Liegen z.B. die gesetzlichen Voraussetzungen einer Warenrückvergütung nicht vor, sind hierauf geleistete Zahlungen verdeckte Gewinnentnahmen und den sonstigen Ausschüttungen aus steuerpflichtigen Gewinnen hinzuzurechnen (vgl. BFH BB 1988, S. 1304, 1307; Schubert/Steder, Genossenschaftshandbuch, 5010 Rn. 28). Keine verdeckte Gewinnausschüttung beinhaltet es dagegen, wenn die Genossenschaft ihre Geschäfte so behandelt, wie ein ordentlicher und gewissenhafter Geschäftsleiter die Genossenschaft führen würde. Dieser muß dem Zweck der Genossenschaft entsprechend handeln. Besteht der Zweck der Genossenschaft darin, den Erwerb oder die Wirtschaft ihrer Mitglieder durch günstige Baukonditionen zu fördern, kann sie nach dem Kostendeckungsprinzip verfahren (vgl. BFH BB 1990, S. 541, 542).
6. Die Genossenschaftsmitglieder sind untereinander nicht rückhaltlos zur Solidarität verpflichtet. Im Außenverhältnis haftet die Genossenschaft nur mit ihrem Vermögen (§ 2 GenG). Ein Durchgriff auf die Genossenschaftsmitglieder findet nicht statt. Allerdings sieht § 105 Abs. 1 GenG im Konkursfall eine Nachschußpflicht vor, die jedoch in der Satzung abbedungen werden kann (vgl. §§ 6 Nr. 3, 105 Abs. 1 GenG).
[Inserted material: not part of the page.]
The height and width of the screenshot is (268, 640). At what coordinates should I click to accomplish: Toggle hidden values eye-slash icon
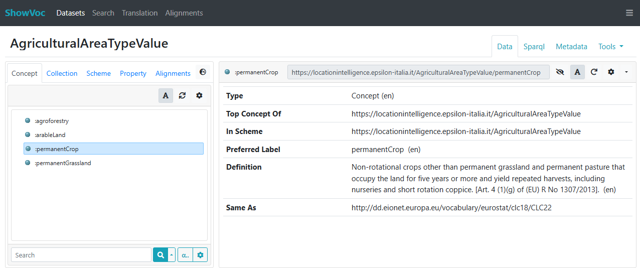coord(560,72)
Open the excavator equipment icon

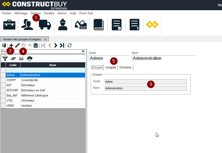pyautogui.click(x=81, y=25)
Im Ergebnis schöpft die Genossenschaft ihren wirtschaftlichen Rückhalt aus den Einlagen ihrer Mitglieder und ihrer eigenen Geschäftstätigkeit. Für die Einlagen der Mitglieder bestehen keine gesetzlichen Vorgaben. Der zu zeichnende und einzuzahlende Geschäftsanteil ist in der Satzung betragsmäßig festzulegen und muß auf volle DM-Beträge lauten. Der Erwerb mehrerer Geschäftsanteile kann in der Satzung vorgesehen werden.
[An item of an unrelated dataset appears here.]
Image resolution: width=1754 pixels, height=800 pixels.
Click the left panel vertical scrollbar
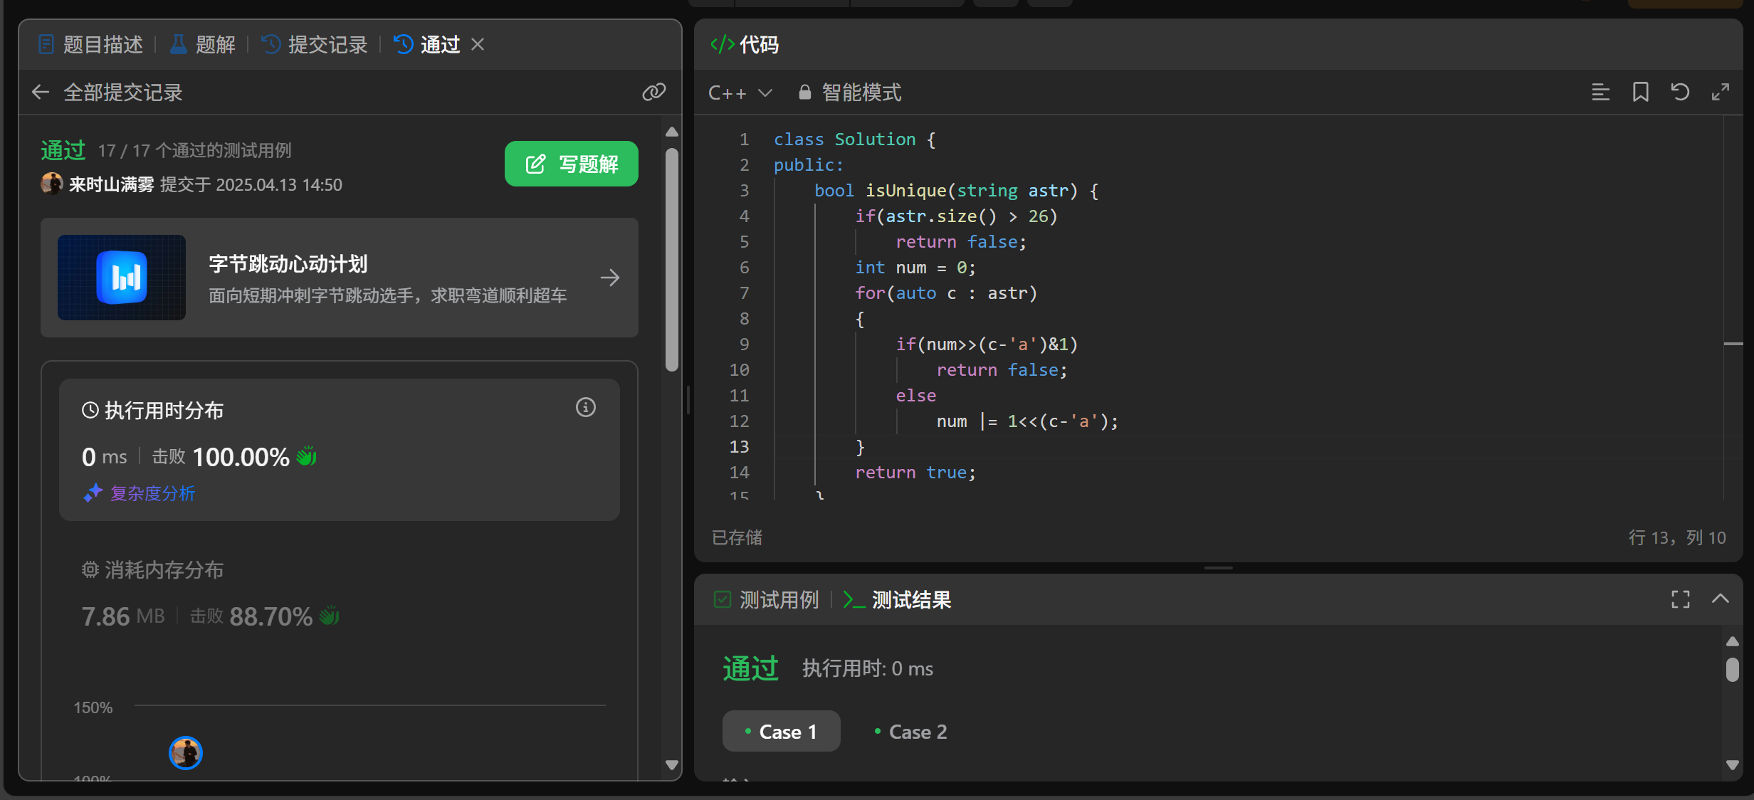click(x=671, y=258)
7. Die beschränkte Haftung der Genossenschaftsmitglieder ermöglicht es, auch das Nichtmitgliedergeschäft zu betreiben. Zwar unterliegt die Genossenschaft insoweit strukturbedingt gewissen Einschränkungen, doch jedenfalls solange das Nichtmitgliedergeschäft der Mitgliederförderung dient, sind Zweckgeschäfte mit Dritten zulässig, zumal dann, wenn sie der Auslastung freier Kapazitäten dienen, die Stellung der Genossenschaft am Markt verbessern, um neue Mitglieder zu werben, oder wenn kurzfristige Umsatzschwankungen ausgeglichen werden sollen (Lang/Weidmüller, GenG, § 8 Rn. 14 f.).
III. Zusammenfassung
Die Genossenschaft eignet sich als Kooperative, den Beteiligten beim Wohnungsbau bzw. der Modernisierung und Sanierung von Altbauten Ersparnisse zu erwirtschaften, die steuerlich begünstigt sind, ohne die Beteiligten einem größeren Haftungsrisiko auszusetzen. Die Genossenschaftsmitglieder sind zudem am Gewinn beteiligt, kontrollieren die Geschäftsleitung und können sich am Markt mit den jeweils günstigsten Leistungen eindecken. Die jeweilige Kapitalbeteiligung und damit die jeweilige Kapitalbindung ist bei dieser Form des Wirtschaftens gering. Die Mitglieder können ihre Gewinne in den ersten Jahren stehen lassen, um die Genossenschaft handlungsfähig (er) zu machen. Zwar dürfte die Genossenschaft zu Beginn kaum bzw. nicht kreditwürdig sein, doch kann sie diesen Nachteil durch die Bindung von Kooperationsunternehmen ausgleichen. Das Insolvenzrisiko ist eher gering, solange die Genossenschaft ihre Vertragspartner solide aussucht und konservativ kalkuliert.